#### RECORDS ####
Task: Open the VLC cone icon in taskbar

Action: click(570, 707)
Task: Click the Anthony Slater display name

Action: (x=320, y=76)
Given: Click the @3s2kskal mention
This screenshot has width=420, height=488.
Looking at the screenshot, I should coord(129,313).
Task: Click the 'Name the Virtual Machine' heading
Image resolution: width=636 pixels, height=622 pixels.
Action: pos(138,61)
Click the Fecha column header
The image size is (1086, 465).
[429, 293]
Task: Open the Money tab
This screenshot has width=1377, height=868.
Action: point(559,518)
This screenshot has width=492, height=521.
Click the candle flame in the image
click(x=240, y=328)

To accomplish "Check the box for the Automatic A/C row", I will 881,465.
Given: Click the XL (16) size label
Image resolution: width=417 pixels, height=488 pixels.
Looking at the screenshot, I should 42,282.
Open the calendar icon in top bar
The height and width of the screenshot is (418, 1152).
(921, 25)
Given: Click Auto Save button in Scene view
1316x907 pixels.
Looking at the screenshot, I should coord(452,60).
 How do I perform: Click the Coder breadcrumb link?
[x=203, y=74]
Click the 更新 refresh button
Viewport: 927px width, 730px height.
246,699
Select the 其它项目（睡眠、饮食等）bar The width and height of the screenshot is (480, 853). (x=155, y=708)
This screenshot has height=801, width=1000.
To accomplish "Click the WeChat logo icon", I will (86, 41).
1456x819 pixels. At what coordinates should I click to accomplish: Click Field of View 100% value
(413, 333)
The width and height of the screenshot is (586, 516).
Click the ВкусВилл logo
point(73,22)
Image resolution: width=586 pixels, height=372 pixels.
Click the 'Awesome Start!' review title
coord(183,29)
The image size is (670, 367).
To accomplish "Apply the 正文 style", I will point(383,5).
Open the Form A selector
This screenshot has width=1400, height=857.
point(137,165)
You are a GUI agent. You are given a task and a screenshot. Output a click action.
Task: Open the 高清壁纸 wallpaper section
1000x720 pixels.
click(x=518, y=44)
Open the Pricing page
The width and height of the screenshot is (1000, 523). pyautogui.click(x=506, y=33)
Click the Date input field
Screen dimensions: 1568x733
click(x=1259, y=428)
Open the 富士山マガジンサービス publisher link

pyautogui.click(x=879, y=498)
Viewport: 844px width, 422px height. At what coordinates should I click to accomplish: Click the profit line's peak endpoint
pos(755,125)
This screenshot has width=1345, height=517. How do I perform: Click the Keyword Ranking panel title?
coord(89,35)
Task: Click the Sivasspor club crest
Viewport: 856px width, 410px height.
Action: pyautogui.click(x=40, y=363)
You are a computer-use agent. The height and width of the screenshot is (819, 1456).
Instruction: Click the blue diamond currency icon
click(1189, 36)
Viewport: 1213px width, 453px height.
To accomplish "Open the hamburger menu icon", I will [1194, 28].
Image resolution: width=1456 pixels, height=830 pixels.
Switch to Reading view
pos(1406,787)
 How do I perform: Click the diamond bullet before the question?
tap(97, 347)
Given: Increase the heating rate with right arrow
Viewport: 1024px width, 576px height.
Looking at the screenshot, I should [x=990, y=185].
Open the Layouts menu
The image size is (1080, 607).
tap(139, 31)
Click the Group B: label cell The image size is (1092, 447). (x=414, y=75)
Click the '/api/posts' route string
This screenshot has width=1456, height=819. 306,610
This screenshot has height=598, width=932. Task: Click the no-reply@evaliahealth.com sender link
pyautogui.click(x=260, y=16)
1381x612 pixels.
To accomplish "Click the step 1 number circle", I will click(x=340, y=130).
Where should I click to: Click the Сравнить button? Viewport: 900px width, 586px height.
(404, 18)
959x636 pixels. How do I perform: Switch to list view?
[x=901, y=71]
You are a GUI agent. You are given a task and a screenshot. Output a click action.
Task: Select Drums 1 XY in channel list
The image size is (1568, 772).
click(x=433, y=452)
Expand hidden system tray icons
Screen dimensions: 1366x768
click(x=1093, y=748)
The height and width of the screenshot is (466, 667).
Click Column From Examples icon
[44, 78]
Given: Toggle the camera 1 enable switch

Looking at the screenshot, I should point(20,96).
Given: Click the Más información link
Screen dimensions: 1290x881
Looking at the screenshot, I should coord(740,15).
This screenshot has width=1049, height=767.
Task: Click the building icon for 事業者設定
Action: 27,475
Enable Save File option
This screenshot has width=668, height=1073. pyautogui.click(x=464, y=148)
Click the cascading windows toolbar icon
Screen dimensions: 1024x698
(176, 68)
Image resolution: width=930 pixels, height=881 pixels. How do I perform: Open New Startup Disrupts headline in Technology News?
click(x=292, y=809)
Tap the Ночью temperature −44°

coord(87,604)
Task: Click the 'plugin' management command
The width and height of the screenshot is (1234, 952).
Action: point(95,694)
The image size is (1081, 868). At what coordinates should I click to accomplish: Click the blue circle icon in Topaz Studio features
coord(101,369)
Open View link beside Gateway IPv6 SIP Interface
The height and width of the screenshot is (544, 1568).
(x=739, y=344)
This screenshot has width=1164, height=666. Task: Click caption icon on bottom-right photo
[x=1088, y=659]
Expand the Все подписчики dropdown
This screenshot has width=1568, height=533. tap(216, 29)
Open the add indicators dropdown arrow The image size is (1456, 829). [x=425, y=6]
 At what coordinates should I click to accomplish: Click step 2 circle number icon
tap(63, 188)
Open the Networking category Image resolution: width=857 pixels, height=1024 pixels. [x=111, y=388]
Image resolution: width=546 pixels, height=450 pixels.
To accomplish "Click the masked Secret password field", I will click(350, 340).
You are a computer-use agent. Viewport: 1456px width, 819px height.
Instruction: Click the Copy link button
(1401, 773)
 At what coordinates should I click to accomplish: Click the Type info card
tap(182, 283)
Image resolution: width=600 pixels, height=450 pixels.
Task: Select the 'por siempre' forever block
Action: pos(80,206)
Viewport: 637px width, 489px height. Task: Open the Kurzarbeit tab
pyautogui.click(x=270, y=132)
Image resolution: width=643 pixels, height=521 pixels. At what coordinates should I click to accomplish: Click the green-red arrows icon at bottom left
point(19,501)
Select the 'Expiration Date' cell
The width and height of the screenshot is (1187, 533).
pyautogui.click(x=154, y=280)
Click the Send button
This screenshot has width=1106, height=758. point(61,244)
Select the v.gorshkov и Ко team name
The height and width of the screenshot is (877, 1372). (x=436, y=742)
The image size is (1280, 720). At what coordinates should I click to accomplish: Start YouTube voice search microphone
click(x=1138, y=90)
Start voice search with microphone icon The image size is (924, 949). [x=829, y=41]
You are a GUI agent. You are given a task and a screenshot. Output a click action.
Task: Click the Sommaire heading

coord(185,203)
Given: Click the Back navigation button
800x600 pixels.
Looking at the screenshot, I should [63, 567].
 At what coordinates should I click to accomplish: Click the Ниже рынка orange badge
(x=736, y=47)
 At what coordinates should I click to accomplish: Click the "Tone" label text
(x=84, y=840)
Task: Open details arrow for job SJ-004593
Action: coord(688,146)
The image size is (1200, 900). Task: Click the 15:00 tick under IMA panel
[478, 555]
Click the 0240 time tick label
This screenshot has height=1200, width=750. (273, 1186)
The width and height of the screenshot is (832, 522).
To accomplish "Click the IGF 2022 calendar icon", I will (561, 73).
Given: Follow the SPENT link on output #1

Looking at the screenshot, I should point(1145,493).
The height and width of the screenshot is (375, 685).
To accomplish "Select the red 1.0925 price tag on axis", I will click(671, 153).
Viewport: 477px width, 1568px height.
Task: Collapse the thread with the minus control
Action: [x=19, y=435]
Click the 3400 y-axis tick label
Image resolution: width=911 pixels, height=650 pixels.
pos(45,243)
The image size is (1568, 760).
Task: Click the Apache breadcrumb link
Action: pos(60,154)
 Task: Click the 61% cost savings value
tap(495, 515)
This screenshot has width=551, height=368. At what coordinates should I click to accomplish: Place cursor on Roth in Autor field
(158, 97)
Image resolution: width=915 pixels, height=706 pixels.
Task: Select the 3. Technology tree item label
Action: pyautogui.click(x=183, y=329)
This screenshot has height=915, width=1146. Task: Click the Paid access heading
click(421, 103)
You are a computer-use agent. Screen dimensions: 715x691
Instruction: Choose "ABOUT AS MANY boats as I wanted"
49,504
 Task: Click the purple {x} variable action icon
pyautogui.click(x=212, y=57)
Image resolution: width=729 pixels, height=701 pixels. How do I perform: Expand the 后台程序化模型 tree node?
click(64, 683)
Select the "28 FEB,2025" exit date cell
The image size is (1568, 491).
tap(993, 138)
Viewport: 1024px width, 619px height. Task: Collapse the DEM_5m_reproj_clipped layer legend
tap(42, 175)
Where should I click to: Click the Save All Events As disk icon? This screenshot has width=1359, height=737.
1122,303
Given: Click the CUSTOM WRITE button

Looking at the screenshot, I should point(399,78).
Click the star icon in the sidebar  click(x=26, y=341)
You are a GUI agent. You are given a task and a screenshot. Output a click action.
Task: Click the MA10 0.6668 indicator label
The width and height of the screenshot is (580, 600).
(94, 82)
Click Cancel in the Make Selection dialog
####
WORK TASK -> Your answer should be the line with "Where should I click to: Click the Save" and all lines after it in the listing above, repeated exactly. No other lines belong.

RESPONSE TO THE EXERCISE ->
Where should I click to: Click the Save All Events As disk icon? This screenshot has width=1359, height=737.
1122,303
Given: Click the CUSTOM WRITE button

Looking at the screenshot, I should point(399,78).
Click the star icon in the sidebar  click(x=26, y=341)
You are a GUI agent. You are given a task and a screenshot. Output a click action.
Task: Click the MA10 0.6668 indicator label
The width and height of the screenshot is (580, 600).
(94, 82)
Click Cancel in the Make Selection dialog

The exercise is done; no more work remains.